His Parliamentary career has seen him hold a number of offices, including Minister of State at the Foreign Office and leader of the UK delegation to the Council of Europe.
Mr Lloyd said his priorities included cutting crime because he believes safety for families is the public's top concern.
ROY WARREN - Independent
Independent candidate Roy Warren, a magistrate from Trafford, is standing for PCC for Greater Manchester.
He is also an Adult and Youth Court chairman and a former professional ice-hockey player and coach. He believes the PCC position should not go to a politician.
If elected, Mr Warren said he would "emphasise the need to protect the sharp end of policing", which is "protecting the public".

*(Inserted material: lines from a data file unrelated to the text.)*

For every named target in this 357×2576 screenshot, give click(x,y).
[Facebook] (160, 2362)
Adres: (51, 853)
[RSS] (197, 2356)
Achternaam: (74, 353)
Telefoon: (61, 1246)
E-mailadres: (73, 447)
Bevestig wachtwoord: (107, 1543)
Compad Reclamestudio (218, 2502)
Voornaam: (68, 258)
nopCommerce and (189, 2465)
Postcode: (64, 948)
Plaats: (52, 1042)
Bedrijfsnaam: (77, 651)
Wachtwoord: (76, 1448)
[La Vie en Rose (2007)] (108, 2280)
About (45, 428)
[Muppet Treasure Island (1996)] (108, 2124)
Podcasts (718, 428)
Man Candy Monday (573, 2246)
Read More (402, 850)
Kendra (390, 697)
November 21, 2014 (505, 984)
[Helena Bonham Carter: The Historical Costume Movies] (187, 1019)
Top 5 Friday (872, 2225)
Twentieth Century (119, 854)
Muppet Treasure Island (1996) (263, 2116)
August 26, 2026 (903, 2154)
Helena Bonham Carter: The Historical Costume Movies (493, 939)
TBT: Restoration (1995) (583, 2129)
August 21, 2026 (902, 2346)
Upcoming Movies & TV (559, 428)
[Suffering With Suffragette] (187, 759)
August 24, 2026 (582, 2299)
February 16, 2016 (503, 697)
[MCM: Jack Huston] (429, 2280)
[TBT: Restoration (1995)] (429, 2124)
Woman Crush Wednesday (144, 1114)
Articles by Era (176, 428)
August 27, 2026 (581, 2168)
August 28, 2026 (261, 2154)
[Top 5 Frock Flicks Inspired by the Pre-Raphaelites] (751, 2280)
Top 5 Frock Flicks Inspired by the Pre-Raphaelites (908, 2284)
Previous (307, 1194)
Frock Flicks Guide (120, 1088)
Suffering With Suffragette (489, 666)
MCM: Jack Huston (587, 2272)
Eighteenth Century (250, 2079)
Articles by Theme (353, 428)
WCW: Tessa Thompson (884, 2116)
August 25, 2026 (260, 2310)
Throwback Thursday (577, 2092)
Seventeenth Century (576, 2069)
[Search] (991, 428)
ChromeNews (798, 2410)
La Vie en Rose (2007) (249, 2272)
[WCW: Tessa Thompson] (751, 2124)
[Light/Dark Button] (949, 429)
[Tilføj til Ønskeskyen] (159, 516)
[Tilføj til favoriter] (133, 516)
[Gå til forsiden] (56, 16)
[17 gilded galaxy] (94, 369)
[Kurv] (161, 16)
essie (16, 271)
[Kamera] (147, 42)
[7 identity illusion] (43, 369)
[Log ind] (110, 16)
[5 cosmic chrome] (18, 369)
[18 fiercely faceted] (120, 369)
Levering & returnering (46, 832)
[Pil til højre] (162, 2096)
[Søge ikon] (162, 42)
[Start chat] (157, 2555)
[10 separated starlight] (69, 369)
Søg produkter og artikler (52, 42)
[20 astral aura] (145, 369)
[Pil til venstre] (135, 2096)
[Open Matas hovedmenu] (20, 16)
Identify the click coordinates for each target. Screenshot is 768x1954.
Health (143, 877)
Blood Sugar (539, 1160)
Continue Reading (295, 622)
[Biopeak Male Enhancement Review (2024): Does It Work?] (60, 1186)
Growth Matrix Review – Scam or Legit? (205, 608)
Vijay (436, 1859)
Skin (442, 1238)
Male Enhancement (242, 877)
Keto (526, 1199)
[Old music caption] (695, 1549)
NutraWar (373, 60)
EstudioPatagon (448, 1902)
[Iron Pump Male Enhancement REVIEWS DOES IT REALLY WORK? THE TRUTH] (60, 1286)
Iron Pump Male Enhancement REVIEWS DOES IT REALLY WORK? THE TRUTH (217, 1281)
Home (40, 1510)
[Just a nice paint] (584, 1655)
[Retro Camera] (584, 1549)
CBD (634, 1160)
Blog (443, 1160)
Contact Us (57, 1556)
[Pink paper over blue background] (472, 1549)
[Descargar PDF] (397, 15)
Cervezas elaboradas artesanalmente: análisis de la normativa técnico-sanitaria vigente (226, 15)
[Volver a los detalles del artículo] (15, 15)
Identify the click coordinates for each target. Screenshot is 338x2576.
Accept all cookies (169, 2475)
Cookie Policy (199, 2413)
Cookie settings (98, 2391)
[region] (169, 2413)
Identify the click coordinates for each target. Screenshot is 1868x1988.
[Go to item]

MICHAEL WINSTANLEY - Conservative
Former Wigan councillor and chairman of the town's Conservative Federation Michael Winstanley has been chosen as the Conservative candidate.
He currently works as a senior development analyst, at St Helens & Knowsley Teaching Hospitals NHS Trust.
Mr Winstanley said his priorities included cutting crime, cracking down on anti-social behaviour and giving the public a greater say in policing priorities.
STEVEN WOOLFE - UK Independence Party
Lawyer Steven Woolfe has been selected as the UKIP candidate.
He became a barrister in 1992, initially practising criminal and family law before becoming a fund management and regulatory lawyer.
Mr Woolfe said: "It is vital that there is positive interaction between the police, prosecuting agencies, probation and the public.
"For far too long public demands for a strong and robust criminal justice system have been ignored and that must be remedied."